Both type-I and type-II responses contribute to murine trypanotolerance

Abstract

The host immune system has been documented to influence the course and outcome of infection with the phospholipase-C-deficient (PLC(-/-)) Trypanosoma brucei brucei. We addressed the resistant mechanisms during trypanosomosis by comparing the immune response to variant-specific surface glycoprotein (VSG) in relatively susceptible C3H mice and trypanotolerant (C57BL/6 x BALB/c)-F1 (B6B-F1) mice infected with PLC(-/-) parasites. During the early stage of infection, lymphoid cells from both PLC(-/-)-susceptible C3H and -tolerant B6B-F1 mice mainly secreted VSG-specific IFN-gamma.
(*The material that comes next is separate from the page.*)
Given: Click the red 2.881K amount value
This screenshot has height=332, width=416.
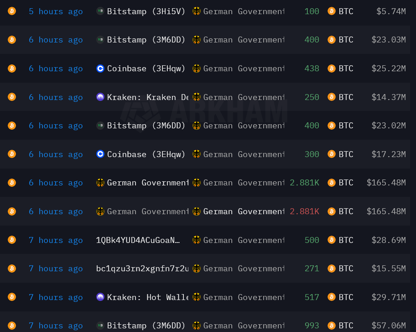Looking at the screenshot, I should 304,211.
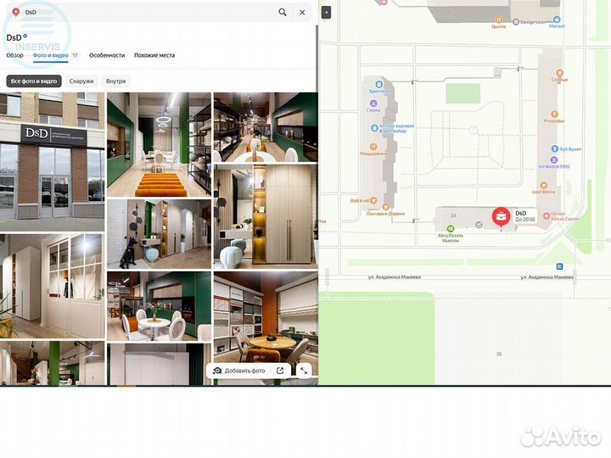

Although C3H mice remained locked in a type-I cytokine environment (IFN-gamma, TNF-alpha) during late stage of infection, B6B-F1 mice switched to production of type-II cytokines (IL-4, IL-10) from late stage of infection onwards. It seems that VSG-specific cytokine responses associated with resistance to murine African trypanosomosis are infection-stage dependent, with type-I cytokine responses being critical during the early stage of infection while type-II cytokine responses appear to be more important during the late and chronic phases of the disease. Because of the striking similarities in the course of the PLC(-/-)infection in B6B-F1 mice with that of the trypanotolerant N'dama cattle naturally-infected with T. congolense, the PLC(-/-)-infected B6B-F1 mice represents a suitable model to study the course of infection and immune responses during bovine trypanosomosis.